BEGIN SUPPLIED DATA
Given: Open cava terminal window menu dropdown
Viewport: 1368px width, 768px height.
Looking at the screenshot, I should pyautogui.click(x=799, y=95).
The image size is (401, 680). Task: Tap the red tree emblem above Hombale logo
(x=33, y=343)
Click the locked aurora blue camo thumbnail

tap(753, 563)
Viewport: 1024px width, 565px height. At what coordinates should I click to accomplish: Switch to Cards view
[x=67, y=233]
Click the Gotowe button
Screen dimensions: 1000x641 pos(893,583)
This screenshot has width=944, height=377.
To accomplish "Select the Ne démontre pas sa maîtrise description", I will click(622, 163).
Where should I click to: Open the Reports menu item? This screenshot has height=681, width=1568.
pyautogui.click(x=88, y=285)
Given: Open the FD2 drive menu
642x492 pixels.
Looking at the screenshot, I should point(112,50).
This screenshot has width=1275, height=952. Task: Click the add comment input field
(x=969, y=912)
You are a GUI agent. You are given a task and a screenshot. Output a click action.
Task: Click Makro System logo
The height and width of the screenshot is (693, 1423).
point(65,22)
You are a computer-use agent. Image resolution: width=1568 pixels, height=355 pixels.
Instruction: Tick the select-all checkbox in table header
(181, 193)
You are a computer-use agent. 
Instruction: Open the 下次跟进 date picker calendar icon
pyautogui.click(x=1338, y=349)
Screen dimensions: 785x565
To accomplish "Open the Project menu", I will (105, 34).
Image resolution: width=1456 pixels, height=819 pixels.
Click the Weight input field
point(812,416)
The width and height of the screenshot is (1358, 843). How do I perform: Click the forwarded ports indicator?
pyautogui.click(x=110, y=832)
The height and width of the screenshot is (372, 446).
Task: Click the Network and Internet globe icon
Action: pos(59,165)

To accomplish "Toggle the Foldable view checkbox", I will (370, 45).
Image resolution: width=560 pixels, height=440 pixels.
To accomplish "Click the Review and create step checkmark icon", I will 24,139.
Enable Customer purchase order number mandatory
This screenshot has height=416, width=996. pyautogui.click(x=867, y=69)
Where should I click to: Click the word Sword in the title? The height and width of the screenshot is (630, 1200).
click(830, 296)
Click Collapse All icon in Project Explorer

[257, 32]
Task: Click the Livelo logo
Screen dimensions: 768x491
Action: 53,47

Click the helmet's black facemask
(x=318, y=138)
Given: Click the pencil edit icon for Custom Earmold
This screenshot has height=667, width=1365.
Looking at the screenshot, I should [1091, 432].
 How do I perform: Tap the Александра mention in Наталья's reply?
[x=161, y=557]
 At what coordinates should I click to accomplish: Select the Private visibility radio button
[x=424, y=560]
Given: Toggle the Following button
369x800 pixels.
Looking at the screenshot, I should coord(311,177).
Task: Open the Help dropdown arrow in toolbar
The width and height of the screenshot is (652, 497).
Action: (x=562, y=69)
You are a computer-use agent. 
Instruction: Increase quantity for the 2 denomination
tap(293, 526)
END SUPPLIED DATA
### GOAL OF THE EXERCISE
Print the material verbatim, all of it.

### RESULT OF THE TASK
Given: Open cava terminal window menu dropdown
Viewport: 1368px width, 768px height.
Looking at the screenshot, I should pyautogui.click(x=799, y=95).
The image size is (401, 680). Task: Tap the red tree emblem above Hombale logo
(x=33, y=343)
Click the locked aurora blue camo thumbnail

tap(753, 563)
Viewport: 1024px width, 565px height. At what coordinates should I click to accomplish: Switch to Cards view
[x=67, y=233]
Click the Gotowe button
Screen dimensions: 1000x641 pos(893,583)
This screenshot has width=944, height=377.
To accomplish "Select the Ne démontre pas sa maîtrise description", I will click(622, 163).
Where should I click to: Open the Reports menu item? This screenshot has height=681, width=1568.
pyautogui.click(x=88, y=285)
Given: Open the FD2 drive menu
642x492 pixels.
Looking at the screenshot, I should point(112,50).
This screenshot has width=1275, height=952. Task: Click the add comment input field
(x=969, y=912)
You are a GUI agent. You are given a task and a screenshot. Output a click action.
Task: Click Makro System logo
The height and width of the screenshot is (693, 1423).
point(65,22)
You are a computer-use agent. Image resolution: width=1568 pixels, height=355 pixels.
Instruction: Tick the select-all checkbox in table header
(181, 193)
You are a computer-use agent. 
Instruction: Open the 下次跟进 date picker calendar icon
pyautogui.click(x=1338, y=349)
Screen dimensions: 785x565
To accomplish "Open the Project menu", I will (105, 34).
Image resolution: width=1456 pixels, height=819 pixels.
Click the Weight input field
point(812,416)
The width and height of the screenshot is (1358, 843). How do I perform: Click the forwarded ports indicator?
pyautogui.click(x=110, y=832)
The height and width of the screenshot is (372, 446).
Task: Click the Network and Internet globe icon
Action: pos(59,165)

To accomplish "Toggle the Foldable view checkbox", I will (370, 45).
Image resolution: width=560 pixels, height=440 pixels.
To accomplish "Click the Review and create step checkmark icon", I will 24,139.
Enable Customer purchase order number mandatory
This screenshot has height=416, width=996. pyautogui.click(x=867, y=69)
Where should I click to: Click the word Sword in the title? The height and width of the screenshot is (630, 1200).
click(830, 296)
Click Collapse All icon in Project Explorer

[257, 32]
Task: Click the Livelo logo
Screen dimensions: 768x491
Action: 53,47

Click the helmet's black facemask
(x=318, y=138)
Given: Click the pencil edit icon for Custom Earmold
This screenshot has height=667, width=1365.
Looking at the screenshot, I should [1091, 432].
 How do I perform: Tap the Александра mention in Наталья's reply?
[x=161, y=557]
 At what coordinates should I click to accomplish: Select the Private visibility radio button
[x=424, y=560]
Given: Toggle the Following button
369x800 pixels.
Looking at the screenshot, I should coord(311,177).
Task: Open the Help dropdown arrow in toolbar
The width and height of the screenshot is (652, 497).
Action: (x=562, y=69)
You are a computer-use agent. 
Instruction: Increase quantity for the 2 denomination
tap(293, 526)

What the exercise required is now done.